The Auckland team does not have anyone aged over 21.

Hawkes Bay has a 14-year-old in its ranks, and Bay of Plenty has a team of youngsters.

Otago, with an average age of 30, has the oldest of the teams at the tournament, while Peter Brinsdon (49), who has played at No 5 this week for Wellington, is the oldest among the 75 players lining up.

He has racked up a couple of wins and three losses at the tournament.

''It does make me feel young, playing against these guys. But it is pretty much a young person's sport now,'' he said.

''A lot of these guys practise a hell of a lot and that is all they do, or they have a job built around their golf.

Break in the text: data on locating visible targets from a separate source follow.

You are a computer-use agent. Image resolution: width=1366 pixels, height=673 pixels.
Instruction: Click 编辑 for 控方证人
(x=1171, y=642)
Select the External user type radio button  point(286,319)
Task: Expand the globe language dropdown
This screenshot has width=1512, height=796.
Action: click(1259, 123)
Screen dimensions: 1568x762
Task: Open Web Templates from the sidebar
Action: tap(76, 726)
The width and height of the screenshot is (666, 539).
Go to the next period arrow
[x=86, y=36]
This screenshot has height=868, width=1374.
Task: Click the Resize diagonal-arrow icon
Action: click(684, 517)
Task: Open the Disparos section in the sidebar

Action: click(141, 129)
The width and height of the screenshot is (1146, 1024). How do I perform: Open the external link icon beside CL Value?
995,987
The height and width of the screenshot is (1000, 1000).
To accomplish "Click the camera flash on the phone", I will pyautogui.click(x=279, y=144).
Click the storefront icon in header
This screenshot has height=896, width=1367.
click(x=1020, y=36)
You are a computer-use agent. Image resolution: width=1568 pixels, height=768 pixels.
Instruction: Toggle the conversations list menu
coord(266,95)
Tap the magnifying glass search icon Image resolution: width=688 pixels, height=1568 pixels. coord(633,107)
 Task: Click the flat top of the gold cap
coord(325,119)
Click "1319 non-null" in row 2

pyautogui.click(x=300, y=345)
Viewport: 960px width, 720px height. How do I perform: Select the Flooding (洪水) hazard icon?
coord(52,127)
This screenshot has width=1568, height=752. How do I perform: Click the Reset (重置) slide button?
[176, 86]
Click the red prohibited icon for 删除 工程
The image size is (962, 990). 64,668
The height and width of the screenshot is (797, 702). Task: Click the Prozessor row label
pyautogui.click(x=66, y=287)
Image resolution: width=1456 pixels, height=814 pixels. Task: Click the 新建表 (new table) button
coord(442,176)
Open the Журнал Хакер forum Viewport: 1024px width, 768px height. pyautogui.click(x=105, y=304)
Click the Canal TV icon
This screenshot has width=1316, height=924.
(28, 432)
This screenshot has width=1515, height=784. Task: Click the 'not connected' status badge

When you get a bit older, you find you don't have that time. You've got a job or family to look after.''

Brinsdon, the general manager of Wellington Golf, said experience did help during the week, and it was a tough physical task playing on such a hilly course.

He first went to a interprovincial tournament in 1985, playing for Aorangi, and admitted he felt everyone was older then, although he ''was a lot younger back then''.

''At the elite level, guys are getting a lot younger and getting that international experience. But the standard of masters golf is getting higher all the time.''

Hawkes Bay youngster Max Gill played at No 4 for his side, and is believed to be the youngest at the championship.

The 14-year-old was born in Korea but moved to New Zealand when he was 3 and started playing golf when he was 7.

Auckland selection convener Warren Leitch had a team which varied in age from 18 to 21 and was the youngest the province had picked. It was selected with an eye to the future, he said.